In times of scarcity

By Martha E. Fagan, RN, BSN

Truth be told, we may not feel as though there is much to be grateful for right now.  Not surprisingly we’re feeling our lack more than our plenty.  I get it—we’re  missing so much right now it’s hard to have the bandwidth to look at what’s working well or what little gems have been uncovered during this time of deprivation.

And, I’m here to remind myself and you that we’ll benefit greatly from taking the time, just a few short minutes a day, to strengthen our “gratitude muscle”.

Extensive research has been done identifying the many benefits of a gratitude practice.  This article from Harvard Medical  School summarizes  studies done demonstrating the lasting positive impact of gratitude.

Not surprisingly however as with so many other things in life—gratitude takes work.  Robert Emmons, one of the researchers cited in the article above has written extensively on gratitude.  In his book, Gratitude Works! he reminds us of this,  “We do not acquire gratitude; we cultivate it through daily practices that make it a deeply ingrained disposition….A French proverb states that gratitude is the memory of the heart—it’s the way our heart remembers.  If you want to be a grateful person then you must remember to remember.”

I would add that before we can remember we must notice!  We can help ourselves notice by working to develop a lens of gratitude through which we see our world.  During COVID that can be a tall order AND I think it’s doable with some simple steps.

Make a Gratitude Jar and place it in a conspicuous place for all the family to see…the kitchen island,  the coffee table or near one of the entrances to your home.  Leave some slips of paper & a pen nearby so you can  jot down something you’re grateful for…your morning walk, your garden, or your Amazon food delivery…the small simple things in your day.

Write a Gratitude Letter.  Think of people who have made a significant difference in your life.  If something happened to you (or them) tomorrow would you regret never having properly thanked them for their role in your life?  This exercise is so powerful…

It has an even deeper impact if you actually mail the letter or better yet, read it aloud to the recipient.  Teachers, neighbors, friends, relatives, partners, children, parents have all helped us in innumerable ways—telling them how is a gift  to them, doing it now is a gift to you.  When you sit down to write  you’ll feel a lift as you savor the memories elicited by the writing AND by imagining what a wonderful surprise it will be for the intended recipient upon receiving the letter.

Surprise someone you love by Gratitude Bombing them.  This is so much fun!  Get some sticky notes and write all the things you love and appreciate about the person—little things like “I’m grateful for your hugs”, “I love your smile”, “I’m grateful you cut the grass”, “Thank you for helping the kids with their homework”, “I’m grateful you make the coffee!”  You get the idea…then stick the little notes in places to surprise them.  I posted them all on the refrigerator doors one morning.

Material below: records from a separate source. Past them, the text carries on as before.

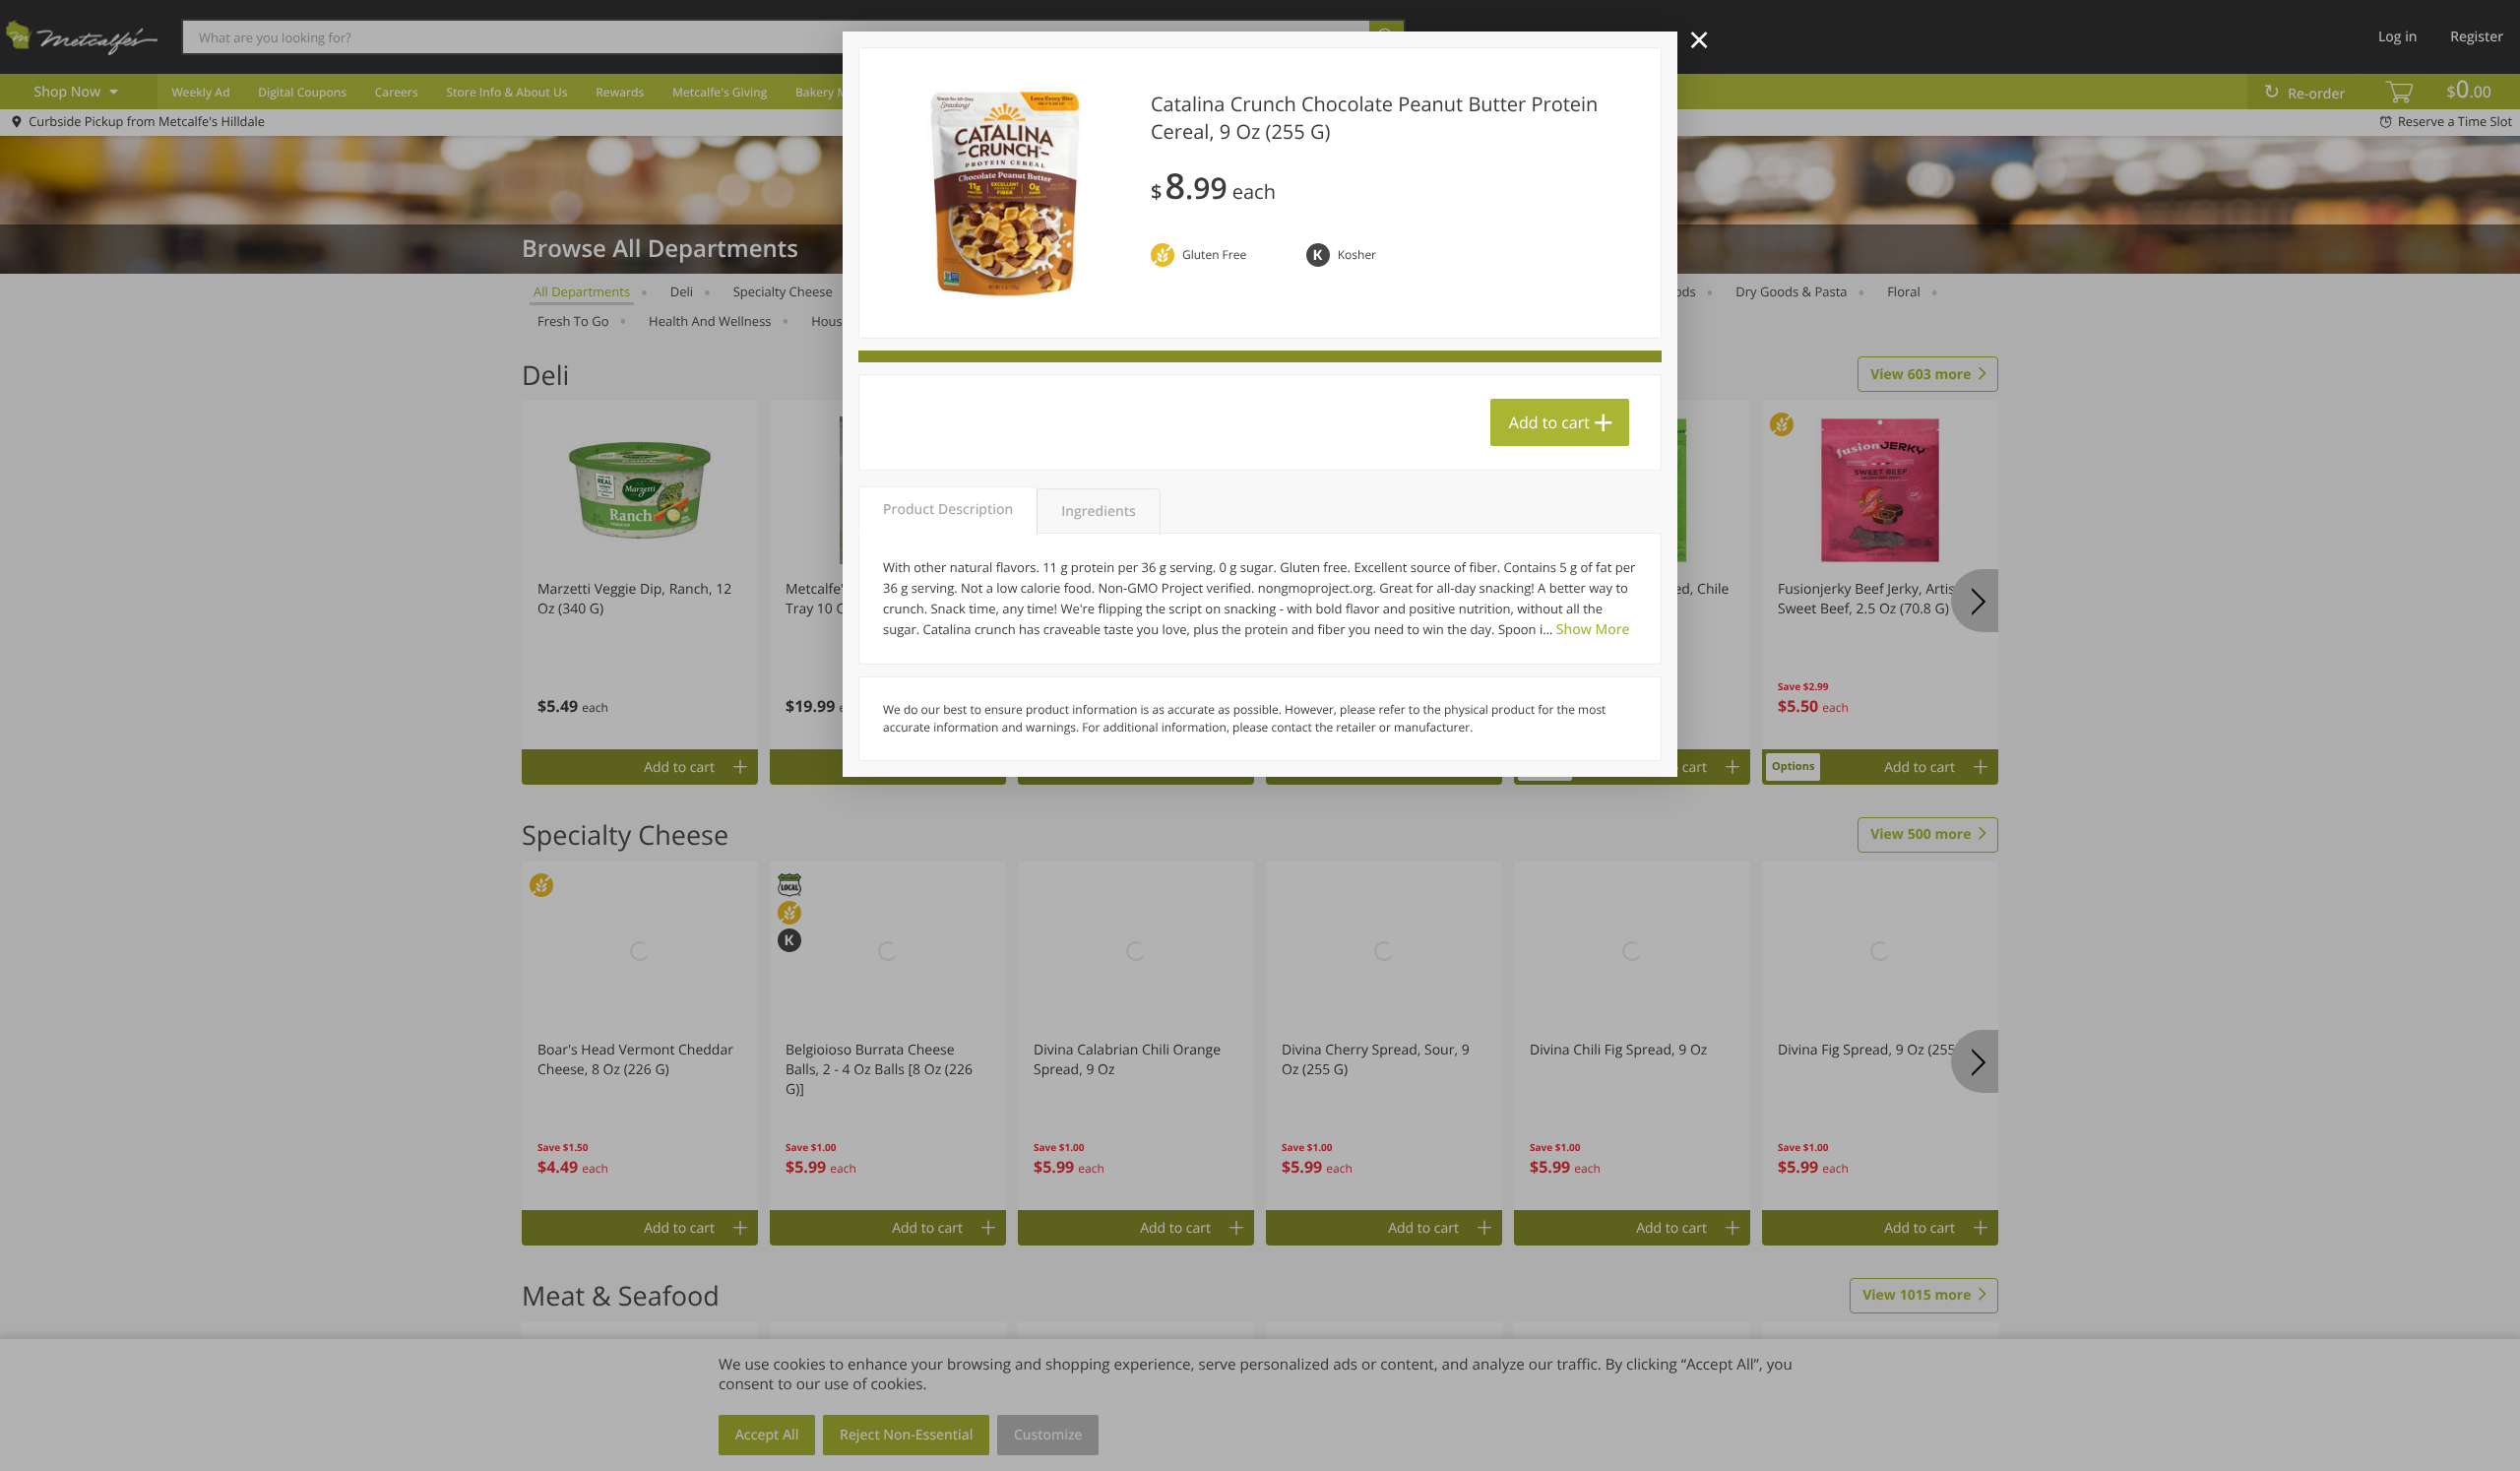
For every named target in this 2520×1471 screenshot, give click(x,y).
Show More (1593, 629)
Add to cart (1549, 422)
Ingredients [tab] (1098, 511)
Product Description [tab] (948, 509)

Or maybe you use The Mindful Pause to bring to mind one good thing for which you’re thankful.   The Mindful Pause is a simple breathing technique using our breath to help us focus on the moment and then choose how to move forward:

  • Breathe in deeply—be aware of the inhalation
  • Breathe out deeply—be aware of the exhalation
  • Now call to mind one thing you’re grateful for right now

We’re really suffering right now, some of us are experiencing deep grief, loneliness, and/or fear about being able to provide for our families.  My suggestion to look for ways to build your gratitude muscle may sound trite at best and insensitive at worst.  AND, I’m suggesting it anyway because I know how it’s help me through the worst of times and I trust the science that shows it works. 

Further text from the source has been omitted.